→ **INSTRUCTIONS TO FOLLOW**: Format the stretch of items from the line containing "Click Insert icon in Skill panel" through the line containing "will tap(235, 524)." as a JSON list of strings, one string per line, omitting blank lines.

→ **DATA TO USE**:
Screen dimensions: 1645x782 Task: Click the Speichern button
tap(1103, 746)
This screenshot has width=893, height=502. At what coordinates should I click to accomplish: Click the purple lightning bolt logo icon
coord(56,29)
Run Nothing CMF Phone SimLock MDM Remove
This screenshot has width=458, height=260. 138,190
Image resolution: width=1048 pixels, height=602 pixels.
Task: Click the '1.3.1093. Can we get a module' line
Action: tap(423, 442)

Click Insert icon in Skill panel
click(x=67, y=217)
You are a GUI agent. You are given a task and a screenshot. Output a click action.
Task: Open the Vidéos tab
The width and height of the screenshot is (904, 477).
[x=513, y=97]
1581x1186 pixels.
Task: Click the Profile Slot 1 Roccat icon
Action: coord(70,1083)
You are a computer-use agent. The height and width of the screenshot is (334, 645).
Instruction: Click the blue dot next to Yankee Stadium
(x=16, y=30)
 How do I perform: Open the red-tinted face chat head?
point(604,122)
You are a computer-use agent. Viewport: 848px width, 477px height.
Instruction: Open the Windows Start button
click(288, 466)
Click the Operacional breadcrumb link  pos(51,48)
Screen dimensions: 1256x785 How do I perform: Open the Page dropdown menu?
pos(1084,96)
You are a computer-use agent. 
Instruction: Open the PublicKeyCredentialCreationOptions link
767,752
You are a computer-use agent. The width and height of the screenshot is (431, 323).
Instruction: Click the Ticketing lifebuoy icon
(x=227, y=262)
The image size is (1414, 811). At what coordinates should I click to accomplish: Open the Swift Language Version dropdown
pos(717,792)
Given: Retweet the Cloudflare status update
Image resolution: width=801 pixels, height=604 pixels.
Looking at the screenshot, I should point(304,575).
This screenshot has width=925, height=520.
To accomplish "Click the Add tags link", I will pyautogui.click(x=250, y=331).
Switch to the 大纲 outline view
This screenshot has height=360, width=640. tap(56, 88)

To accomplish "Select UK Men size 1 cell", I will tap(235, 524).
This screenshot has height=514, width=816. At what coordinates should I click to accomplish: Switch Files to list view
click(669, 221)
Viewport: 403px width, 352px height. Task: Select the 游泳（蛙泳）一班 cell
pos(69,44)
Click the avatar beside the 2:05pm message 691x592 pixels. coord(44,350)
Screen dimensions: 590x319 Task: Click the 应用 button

→ **RESULT OF THE TASK**:
[
  "Click Insert icon in Skill panel",
  "click(x=67, y=217)",
  "You are a GUI agent. You are given a task and a screenshot. Output a click action.",
  "Task: Open the Vidéos tab",
  "The width and height of the screenshot is (904, 477).",
  "[x=513, y=97]",
  "1581x1186 pixels.",
  "Task: Click the Profile Slot 1 Roccat icon",
  "Action: coord(70,1083)",
  "You are a computer-use agent. The height and width of the screenshot is (334, 645).",
  "Instruction: Click the blue dot next to Yankee Stadium",
  "(x=16, y=30)",
  " How do I perform: Open the red-tinted face chat head?",
  "point(604,122)",
  "You are a computer-use agent. Viewport: 848px width, 477px height.",
  "Instruction: Open the Windows Start button",
  "click(288, 466)",
  "Click the Operacional breadcrumb link  pos(51,48)",
  "Screen dimensions: 1256x785 How do I perform: Open the Page dropdown menu?",
  "pos(1084,96)",
  "You are a computer-use agent. ",
  "Instruction: Open the PublicKeyCredentialCreationOptions link",
  "767,752",
  "You are a computer-use agent. The width and height of the screenshot is (431, 323).",
  "Instruction: Click the Ticketing lifebuoy icon",
  "(x=227, y=262)",
  "The image size is (1414, 811). At what coordinates should I click to accomplish: Open the Swift Language Version dropdown",
  "pos(717,792)",
  "Given: Retweet the Cloudflare status update",
  "Image resolution: width=801 pixels, height=604 pixels.",
  "Looking at the screenshot, I should point(304,575).",
  "This screenshot has width=925, height=520.",
  "To accomplish \"Click the Add tags link\", I will pyautogui.click(x=250, y=331).",
  "Switch to the 大纲 outline view",
  "This screenshot has height=360, width=640. tap(56, 88)",
  "To accomplish \"Select UK Men size 1 cell\", I will tap(235, 524)."
]